++++ SUPPLIED TEXT ++++
THE CHARITIES ACT (NORTHERN IRELAND) 2008

 THE CHARITIES ACT (NORTHERN IRELAND) 2013

            THE CHARITY TRIBUNAL RULES (NORTHERN IRELAND) 2010

 

 

 The Charity Tribunal for Northern Ireland

 

 

Application Reference:  4/16

 

         Heard in public in the Tribunal Hearing Centre, Belfast on 22 December 2016

 

 

 

Before

 

Damien J. McMahon

  President

 

 

Between

 

GREGORY BURKE

Applicant

and

 

THE CHARITY COMISION FOR NORTHERN IRELAND

Respondent

 

 

Decision 

 

The application of the Appellant filed on 17 October 2016 to challenge the opening of a statutory inquiry by the Respondent on 3 May 2013 into a charity known as Lough Neagh Rescue, pursuant to section 22 of the Charities Act (Northern Ireland) 2008 (‘the Act’) was filed after the statutory time limit for so doing had expired. Time is not extended to allow the application to proceed. Accordingly, the application is refused.  

 

                                                                 REASONS

 

1.      The Tribunal convened a pre-hearing review on 22 December 2016, pursuant to Rule 13 of the Rules to determine what directions were necessary to secure the just, expeditious and economical conduct of this application. Both parties were in attendance and gave oral evidence and made oral submissions. The Applicant was not represented. The Respondent was represented.

 

 

2.      The application of the Applicant was filed after the expiry of the statutory time limit for so doing.
++++
*WHAT YOU NEED TO DO:*
1. In the tribunal decision, on what date did the Respondent open the statutory inquiry into Lough Neagh Rescue?
2. Write out the tribunal decision from "The application of the Appellant" down to "Respondent was represented.".
3. Extend the tribunal decision past its final sentence, carrying on its numbered reasons.
++++ AVAILABLE DATA ++++
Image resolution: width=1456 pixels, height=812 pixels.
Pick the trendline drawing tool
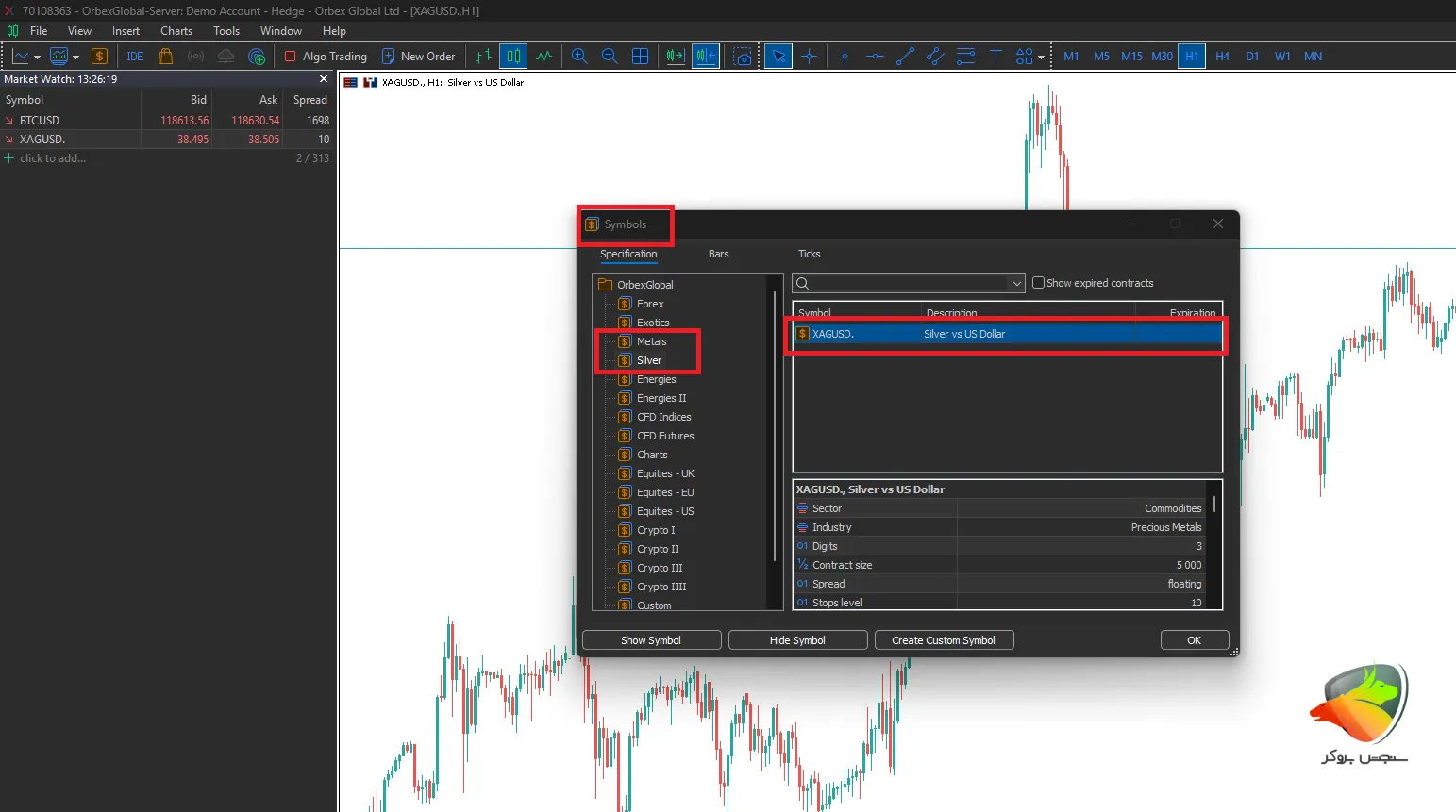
++++
*OUTPUTS FOR THE TASKS:*
1. 3 May 2013

2.
The application of the Appellant filed on 17 October 2016 to challenge the opening of a statutory inquiry by the Respondent on 3 May 2013 into a charity known as Lough Neagh Rescue, pursuant to section 22 of the Charities Act (Northern Ireland) 2008 (‘the Act’) was filed after the statutory time limit for so doing had expired. Time is not extended to allow the application to proceed. Accordingly, the application is refused.  

 

                                                                 REASONS

 

1.      The Tribunal convened a pre-hearing review on 22 December 2016, pursuant to Rule 13 of the Rules to determine what directions were necessary to secure the just, expeditious and economical conduct of this application. Both parties were in attendance and gave oral evidence and made oral submissions. The Applicant was not represented. The Respondent was represented.

3.
3.      Pursuant to Rule 17 of the Charity Tribunal Rules (Northern Ireland) 2010 (’the Rules’), an application to challenge a decision of the Respondent to institute a section 22 statutory inquiry into a charity must be brought within 42 days of the date on which the decision was published. The decision is this case was published on a date in 2014 (even though the decision to institute the statutory inquiry was taken by the Respondent on 3 May 2013) The Tribunal may make a direction to allow an application to be made after expiry of the said time limit, pursuant to Rule 4 of the Rules, on foot of an application for such direction pursuant to Rule17(8) of the Rules.

 

4.      The Applicant recognised that his application was late and did properly make the necessary application for a direction to allow the application to be made following expiry of the said time limit. In his application for such direction, the Applicant stated that it ‘was not possible’ to bring his application until 17 October 2016, as the law only ‘properly defined’ by the Court of Appeal in a decision delivered on 13 October 2016. The Tribunal did not accept that submission.  

 

5.      In considering an application for a direction to extend time for bringing an application, Rule 4 of the Rules requires the Tribunal to consider what steps, if any, the Respondent took to notify or publicise its decision; when the Applicant became aware of the decision and when the Applicant became aware of his right to bring an application and the time limit for doing so. The Tribunal considered all of these matters.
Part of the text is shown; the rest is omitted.